◆ WORK TO COMPLETE ◆
Reproduce the following entries verbatim, each one complete.

(Records contained in a dataset)

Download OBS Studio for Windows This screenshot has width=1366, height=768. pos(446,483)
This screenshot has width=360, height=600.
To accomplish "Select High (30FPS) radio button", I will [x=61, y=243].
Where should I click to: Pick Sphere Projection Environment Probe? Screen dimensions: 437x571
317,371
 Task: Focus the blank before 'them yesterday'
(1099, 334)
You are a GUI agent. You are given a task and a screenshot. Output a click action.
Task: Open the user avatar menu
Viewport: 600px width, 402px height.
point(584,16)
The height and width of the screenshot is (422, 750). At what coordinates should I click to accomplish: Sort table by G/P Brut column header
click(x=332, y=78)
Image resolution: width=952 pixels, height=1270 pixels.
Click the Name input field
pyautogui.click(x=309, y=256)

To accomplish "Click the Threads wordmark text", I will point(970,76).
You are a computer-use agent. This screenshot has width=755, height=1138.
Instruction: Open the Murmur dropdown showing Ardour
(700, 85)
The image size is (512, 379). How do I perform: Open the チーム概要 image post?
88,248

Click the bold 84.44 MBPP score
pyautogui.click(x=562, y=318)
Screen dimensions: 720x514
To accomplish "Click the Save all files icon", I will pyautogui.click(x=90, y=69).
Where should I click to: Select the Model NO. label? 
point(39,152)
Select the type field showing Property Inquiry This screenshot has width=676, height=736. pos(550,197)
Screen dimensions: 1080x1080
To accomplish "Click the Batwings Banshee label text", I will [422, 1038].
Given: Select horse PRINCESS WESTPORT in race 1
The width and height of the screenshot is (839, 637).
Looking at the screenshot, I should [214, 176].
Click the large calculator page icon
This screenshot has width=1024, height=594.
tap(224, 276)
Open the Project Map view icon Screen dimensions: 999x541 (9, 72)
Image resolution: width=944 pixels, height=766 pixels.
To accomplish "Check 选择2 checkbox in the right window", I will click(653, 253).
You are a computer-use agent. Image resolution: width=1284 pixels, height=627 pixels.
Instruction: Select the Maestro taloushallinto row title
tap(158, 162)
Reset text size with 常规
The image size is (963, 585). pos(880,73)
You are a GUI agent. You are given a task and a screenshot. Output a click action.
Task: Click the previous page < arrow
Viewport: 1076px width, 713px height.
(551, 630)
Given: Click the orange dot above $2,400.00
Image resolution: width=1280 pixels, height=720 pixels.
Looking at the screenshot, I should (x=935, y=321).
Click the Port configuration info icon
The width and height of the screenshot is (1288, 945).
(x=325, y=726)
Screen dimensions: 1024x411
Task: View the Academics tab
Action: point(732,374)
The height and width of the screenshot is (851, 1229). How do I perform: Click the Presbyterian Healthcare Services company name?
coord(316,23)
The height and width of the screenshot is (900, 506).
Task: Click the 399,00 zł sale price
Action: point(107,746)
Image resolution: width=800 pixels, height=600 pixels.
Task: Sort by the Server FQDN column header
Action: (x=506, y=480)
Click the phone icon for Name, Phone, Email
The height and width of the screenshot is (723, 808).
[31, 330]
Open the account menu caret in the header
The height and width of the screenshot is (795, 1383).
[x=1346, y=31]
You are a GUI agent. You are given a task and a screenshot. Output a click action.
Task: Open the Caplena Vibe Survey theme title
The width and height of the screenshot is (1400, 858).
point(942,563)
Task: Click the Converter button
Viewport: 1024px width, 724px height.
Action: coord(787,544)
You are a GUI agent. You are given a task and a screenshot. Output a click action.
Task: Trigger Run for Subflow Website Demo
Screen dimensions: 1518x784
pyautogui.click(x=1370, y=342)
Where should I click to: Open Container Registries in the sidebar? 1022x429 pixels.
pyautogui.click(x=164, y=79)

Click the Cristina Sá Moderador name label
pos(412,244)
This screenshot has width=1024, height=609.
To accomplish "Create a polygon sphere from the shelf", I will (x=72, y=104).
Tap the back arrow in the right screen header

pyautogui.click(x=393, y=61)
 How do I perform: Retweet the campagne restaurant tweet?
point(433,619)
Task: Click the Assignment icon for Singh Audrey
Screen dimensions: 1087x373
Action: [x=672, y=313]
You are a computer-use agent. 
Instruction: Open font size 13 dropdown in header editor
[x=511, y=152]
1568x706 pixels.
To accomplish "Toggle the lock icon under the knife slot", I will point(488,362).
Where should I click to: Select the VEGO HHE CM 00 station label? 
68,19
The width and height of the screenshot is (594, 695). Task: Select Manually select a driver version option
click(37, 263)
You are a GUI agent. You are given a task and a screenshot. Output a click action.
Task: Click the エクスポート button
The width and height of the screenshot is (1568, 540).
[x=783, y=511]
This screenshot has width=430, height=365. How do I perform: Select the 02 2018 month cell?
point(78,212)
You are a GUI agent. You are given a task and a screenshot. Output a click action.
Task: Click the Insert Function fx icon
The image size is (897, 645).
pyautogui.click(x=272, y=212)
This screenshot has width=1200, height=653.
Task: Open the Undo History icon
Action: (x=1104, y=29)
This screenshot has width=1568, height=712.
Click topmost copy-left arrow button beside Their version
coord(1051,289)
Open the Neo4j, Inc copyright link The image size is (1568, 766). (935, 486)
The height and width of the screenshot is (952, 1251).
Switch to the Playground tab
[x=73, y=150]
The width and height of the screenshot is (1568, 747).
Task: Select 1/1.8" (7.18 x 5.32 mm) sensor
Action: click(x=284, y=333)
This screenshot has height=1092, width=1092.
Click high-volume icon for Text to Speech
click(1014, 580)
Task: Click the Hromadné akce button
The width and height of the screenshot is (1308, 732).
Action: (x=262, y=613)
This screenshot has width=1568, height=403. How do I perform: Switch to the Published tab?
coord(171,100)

◆ ANSWER FOR THIS EXERCISE ◆
Download OBS Studio for Windows This screenshot has width=1366, height=768. pos(446,483)
This screenshot has width=360, height=600.
To accomplish "Select High (30FPS) radio button", I will [x=61, y=243].
Where should I click to: Pick Sphere Projection Environment Probe? Screen dimensions: 437x571
317,371
 Task: Focus the blank before 'them yesterday'
(1099, 334)
You are a GUI agent. You are given a task and a screenshot. Output a click action.
Task: Open the user avatar menu
Viewport: 600px width, 402px height.
point(584,16)
The height and width of the screenshot is (422, 750). At what coordinates should I click to accomplish: Sort table by G/P Brut column header
click(x=332, y=78)
Image resolution: width=952 pixels, height=1270 pixels.
Click the Name input field
pyautogui.click(x=309, y=256)

To accomplish "Click the Threads wordmark text", I will point(970,76).
You are a computer-use agent. This screenshot has width=755, height=1138.
Instruction: Open the Murmur dropdown showing Ardour
(700, 85)
The image size is (512, 379). How do I perform: Open the チーム概要 image post?
88,248

Click the bold 84.44 MBPP score
pyautogui.click(x=562, y=318)
Screen dimensions: 720x514
To accomplish "Click the Save all files icon", I will pyautogui.click(x=90, y=69).
Where should I click to: Select the Model NO. label? 
point(39,152)
Select the type field showing Property Inquiry This screenshot has width=676, height=736. pos(550,197)
Screen dimensions: 1080x1080
To accomplish "Click the Batwings Banshee label text", I will [422, 1038].
Given: Select horse PRINCESS WESTPORT in race 1
The width and height of the screenshot is (839, 637).
Looking at the screenshot, I should [214, 176].
Click the large calculator page icon
This screenshot has width=1024, height=594.
tap(224, 276)
Open the Project Map view icon Screen dimensions: 999x541 (9, 72)
Image resolution: width=944 pixels, height=766 pixels.
To accomplish "Check 选择2 checkbox in the right window", I will click(653, 253).
You are a computer-use agent. Image resolution: width=1284 pixels, height=627 pixels.
Instruction: Select the Maestro taloushallinto row title
tap(158, 162)
Reset text size with 常规
The image size is (963, 585). pos(880,73)
You are a GUI agent. You are given a task and a screenshot. Output a click action.
Task: Click the previous page < arrow
Viewport: 1076px width, 713px height.
(551, 630)
Given: Click the orange dot above $2,400.00
Image resolution: width=1280 pixels, height=720 pixels.
Looking at the screenshot, I should (x=935, y=321).
Click the Port configuration info icon
The width and height of the screenshot is (1288, 945).
(x=325, y=726)
Screen dimensions: 1024x411
Task: View the Academics tab
Action: point(732,374)
The height and width of the screenshot is (851, 1229). How do I perform: Click the Presbyterian Healthcare Services company name?
coord(316,23)
The height and width of the screenshot is (900, 506).
Task: Click the 399,00 zł sale price
Action: point(107,746)
Image resolution: width=800 pixels, height=600 pixels.
Task: Sort by the Server FQDN column header
Action: (x=506, y=480)
Click the phone icon for Name, Phone, Email
The height and width of the screenshot is (723, 808).
[31, 330]
Open the account menu caret in the header
The height and width of the screenshot is (795, 1383).
[x=1346, y=31]
You are a GUI agent. You are given a task and a screenshot. Output a click action.
Task: Open the Caplena Vibe Survey theme title
The width and height of the screenshot is (1400, 858).
point(942,563)
Task: Click the Converter button
Viewport: 1024px width, 724px height.
Action: coord(787,544)
You are a GUI agent. You are given a task and a screenshot. Output a click action.
Task: Trigger Run for Subflow Website Demo
Screen dimensions: 1518x784
pyautogui.click(x=1370, y=342)
Where should I click to: Open Container Registries in the sidebar? 1022x429 pixels.
pyautogui.click(x=164, y=79)

Click the Cristina Sá Moderador name label
pos(412,244)
This screenshot has width=1024, height=609.
To accomplish "Create a polygon sphere from the shelf", I will (x=72, y=104).
Tap the back arrow in the right screen header

pyautogui.click(x=393, y=61)
 How do I perform: Retweet the campagne restaurant tweet?
point(433,619)
Task: Click the Assignment icon for Singh Audrey
Screen dimensions: 1087x373
Action: [x=672, y=313]
You are a computer-use agent. 
Instruction: Open font size 13 dropdown in header editor
[x=511, y=152]
1568x706 pixels.
To accomplish "Toggle the lock icon under the knife slot", I will point(488,362).
Where should I click to: Select the VEGO HHE CM 00 station label? 
68,19
The width and height of the screenshot is (594, 695). Task: Select Manually select a driver version option
click(37, 263)
You are a GUI agent. You are given a task and a screenshot. Output a click action.
Task: Click the エクスポート button
The width and height of the screenshot is (1568, 540).
[x=783, y=511]
This screenshot has width=430, height=365. How do I perform: Select the 02 2018 month cell?
point(78,212)
You are a GUI agent. You are given a task and a screenshot. Output a click action.
Task: Click the Insert Function fx icon
The image size is (897, 645).
pyautogui.click(x=272, y=212)
This screenshot has width=1200, height=653.
Task: Open the Undo History icon
Action: (x=1104, y=29)
This screenshot has width=1568, height=712.
Click topmost copy-left arrow button beside Their version
coord(1051,289)
Open the Neo4j, Inc copyright link The image size is (1568, 766). (935, 486)
The height and width of the screenshot is (952, 1251).
Switch to the Playground tab
[x=73, y=150]
The width and height of the screenshot is (1568, 747).
Task: Select 1/1.8" (7.18 x 5.32 mm) sensor
Action: click(x=284, y=333)
This screenshot has height=1092, width=1092.
Click high-volume icon for Text to Speech
click(1014, 580)
Task: Click the Hromadné akce button
The width and height of the screenshot is (1308, 732).
Action: (x=262, y=613)
This screenshot has width=1568, height=403. How do I perform: Switch to the Published tab?
coord(171,100)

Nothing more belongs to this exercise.